§ **Things to do**:
• a. Using the contract text on termination below, decide whether each statement agrees with it: (i) termination under a subparagraph of Section 21(c) takes effect 30 days after notice is given; (ii) terminating this Agreement also terminates the Related Agreements; (iii) surviving obligations that have no stated survival period survive indefinitely. For each, answer yes or no and quote the deciding words of the text.
• b. Extend the contract text on termination below, picking up right after its final line.

§ **Text**:
** Begin **

Termination pursuant to any subparagraph of this
Section 21(c) shall be effective 60 days after the date
on which such notice is given.
-23-
Termination of this Agreement shall operate as a concurrent
termination of the Related Agreements.
22. Effects of Termination. Neither party shall have
any liability to the other party solely by reason of the
termination of this Agreement in accordance with paragraph
21, other than by reason of an Event of Default. No
termination of this Agreement or the Related Agreements
shall affect any obligation of a party under such documents
which arose prior to termination, except as provided
therein, or any obligations of VVI or MW under Section 3.1,
3.2 and 3.5 of the Receivables Sale and Purchase Agreement
in respect of credit authorizations or Credit Sales arising
prior to termination, and Customer Credits and chargebacks
relating to such credit authorizations or Credit Sales.
Notwithstanding any other provision of this Agreement to the
contrary, the termination of this Agreement shall terminate
each party's obligations hereunder, with the exception of
obligations under paragraphs 10, 16, 17, 19(b)(ii), 23, 24,
25, 26, 27 and 28, all of which shall survive any
termination of this Agreement for the periods (if any) set
forth therein and, in the absence of a stated survival
period, indefinitely.
23. VVI Indemnification Covenants.

** End **

§ **Given information**:
** Begin **

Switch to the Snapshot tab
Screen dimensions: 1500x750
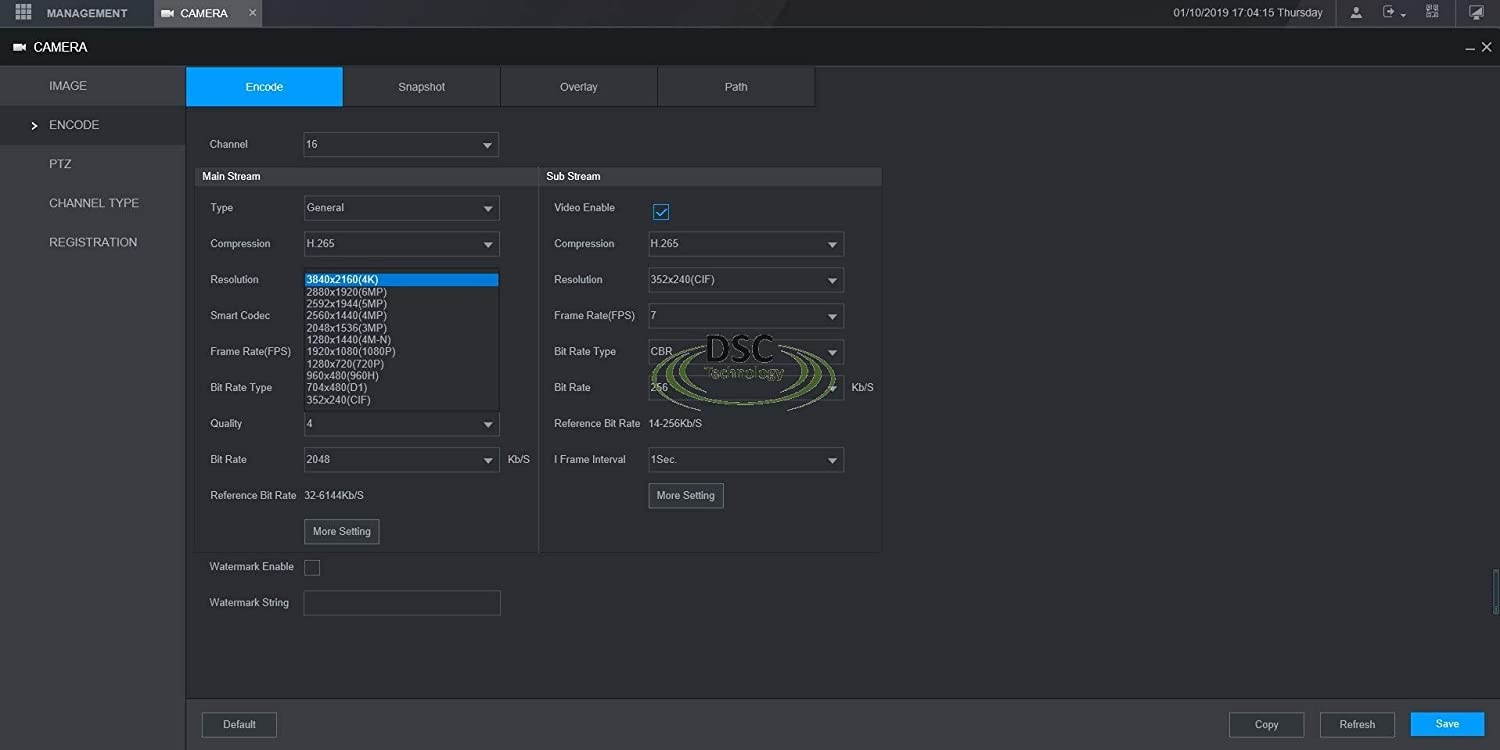pos(421,87)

** End **

§ **Final answers**:
• a.
(i) No: "shall be effective 60 days after the date on which such notice is given."
(ii) Yes: "Termination of this Agreement shall operate as a concurrent termination of the Related Agreements."
(iii) Yes: "in the absence of a stated survival period, indefinitely."

• b.
(a) VVI shall indemnify, defend and hold harmless
the MW Group, and their respective officers, directors,
employees, agents, representatives, successors and
assigns (collectively, "MW Indemnitees") from and
against all liability, demands, claims, actions or
causes of action, assessments, losses, fines,
penalties, costs, damages and expenses, including,
without limitation, reasonable fees and disbursements
of counsel and witness fees, (collectively, "MW
Claims") which are sustained or incurred by such Person
as a result of, or arising out of or by virtue of:
(i) the failure of VVI to comply in all
material respects with, or the material breach by
VVI of any representation or warranty of VVI or of
any of the material covenants of this Agreement or
the Related Agreements to be performed by VVI
(including, without limitation, this paragraph
23);
(ii) product liability claims relating to any
Product purchased by a viewer or customer from
VVI, other than Products sold by MW to VVI which
were defective or dangerous at the time of
delivery to VVI or, if the Product was drop-
-24-
shipped directly to the customer by MW, delivery
to the customer;
(iii) material dilution, disparagement, or
loss of good will to any of the Marks as a result
of VVI's material breach of the Restated
Servicemark License Agreement; or
(iv) VVI's failure to comply in all material
respects with all applicable laws and regulations
materially affecting the performance by VVI of its
obligations under this Agreement and the Related
Agreements; provided, however, that this paragraph
(iv) shall not apply with respect to the
Receivables Sale and Purchase Agreement to the
extent it would, but for this proviso, apply to
the legality of the proposed use of the Card or
the Revolving Charge Plan (as defined in the
Receivables Sale and Purchase Agreement) in
accordance with the Restated Receivables Sale and
Purchase Agreement.
(b) Notwithstanding anything in this Agreement to
the contrary, VVI shall be liable to indemnify the MW
Indemnitees only if the aggregate amount of MW Claims
exceeds $100,000, in which event MW shall be entitled
to indemnification for all MW Claims.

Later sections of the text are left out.